Gleichzeitig dürfen Technologien zur CO2-Abscheidung nicht dafür genutzt werden, die Verwendung fossiler Brennstoffe weiter auszubauen. Die Technologien bringen Risiken mit sich. Das bedeutet nicht, sie nicht zu nutzen. In Europa kommt die Debatte dazu und zur Atomkraft in Fahrt.
In Deutschland werden Gegner und Befürworter der Atomkraft jedoch hysterisch, sobald es darum geht, diese Energieform zu verdammen oder zu verteidigen. Etwas mehr Gelassenheit wäre förderlich, um kühl abzuwägen, ob sich Kosten und Risiken angesichts der Klimarisiken und der Anforderungen des zukünftigen Energiesystems lohnen.
Sind Kosten und Risiken vertretbar, sollte die Atomkraft genutzt werden. In vielen europäischen Ländern dreht die Haltung. Neue Meiler gehen ans Netz. Die Laufzeit bestehender Kraftwerke wird verlängert. Letzteres unterstützen auch grüne Parteien – etwa in Belgien.

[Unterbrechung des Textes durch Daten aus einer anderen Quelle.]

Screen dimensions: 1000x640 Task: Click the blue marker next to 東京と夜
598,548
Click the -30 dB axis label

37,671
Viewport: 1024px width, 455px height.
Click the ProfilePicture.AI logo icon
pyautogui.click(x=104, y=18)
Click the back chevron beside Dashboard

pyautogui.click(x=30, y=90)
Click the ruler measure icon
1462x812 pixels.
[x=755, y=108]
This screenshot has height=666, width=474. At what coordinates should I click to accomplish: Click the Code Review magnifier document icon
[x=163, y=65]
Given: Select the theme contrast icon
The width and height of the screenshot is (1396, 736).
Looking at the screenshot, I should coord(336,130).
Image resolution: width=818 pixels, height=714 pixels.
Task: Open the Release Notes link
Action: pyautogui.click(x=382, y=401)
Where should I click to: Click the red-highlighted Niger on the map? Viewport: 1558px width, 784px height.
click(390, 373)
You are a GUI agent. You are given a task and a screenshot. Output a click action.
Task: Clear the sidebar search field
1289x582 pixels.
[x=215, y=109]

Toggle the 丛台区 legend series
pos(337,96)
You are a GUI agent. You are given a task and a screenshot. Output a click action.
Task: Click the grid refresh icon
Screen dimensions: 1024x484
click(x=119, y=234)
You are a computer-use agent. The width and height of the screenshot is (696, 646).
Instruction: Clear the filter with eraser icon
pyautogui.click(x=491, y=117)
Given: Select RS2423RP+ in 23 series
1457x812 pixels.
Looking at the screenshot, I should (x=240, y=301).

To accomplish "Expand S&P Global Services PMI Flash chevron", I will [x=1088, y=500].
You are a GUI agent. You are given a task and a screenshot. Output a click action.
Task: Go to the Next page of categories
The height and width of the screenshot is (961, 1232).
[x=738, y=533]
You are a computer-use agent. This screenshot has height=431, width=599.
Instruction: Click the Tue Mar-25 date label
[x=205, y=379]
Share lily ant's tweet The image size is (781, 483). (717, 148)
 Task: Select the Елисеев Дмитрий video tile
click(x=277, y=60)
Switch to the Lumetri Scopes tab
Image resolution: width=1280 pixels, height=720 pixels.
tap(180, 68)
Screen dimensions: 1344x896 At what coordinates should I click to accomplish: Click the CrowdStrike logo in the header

Die aufkommende Skepsis gegenüber den Klimazielen rüttelt an ideologischen Grundpfeilern und den vermeintlich absoluten Wahrheiten der Klimapolitik. Die Wahl Donald Trumps, der zurzeit den klimapolitischen Apparat in den USA zerlegt, beschleunigt diese Dynamik. Aber eine Realität ändert sie nicht: Der Klimawandel schreitet voran, und die Emissionen steigen weiter.
Nur weil wir diese Realität akzeptieren, werfen wir die Klimaziele des Pariser Abkommens nicht über Bord. Schon jetzt nutzen Verteidiger der fossilen Industrie die wachsende Skepsis, um die Klimapolitik grundsätzlich zu hinterfragen. Ihnen kommt die Debatte nur allzu gelegen, um auf dem Status quo zu beharren, ohne sich als Klimaschutz-Bremser zu offenbaren.
Die Klimaziele aufzugeben, wäre jedoch nur eine andere Form der Realitätsverweigerung. Fossile Brennstoffe müssen aus dem Energiesystem verdrängt werden. Netto null Emissionen sind notwendig, um den CO2-Anstieg in der Atmosphäre zu bremsen. Sonst heizt sie sich weiter auf.
Die Zeit für klimapolitischen Purismus ist abgelaufen. Klimaziele sollten wir uns dennoch setzen: Ohne sie riskieren wir grosse Schäden und hohe Kosten für alle in einer brennend heissen Welt.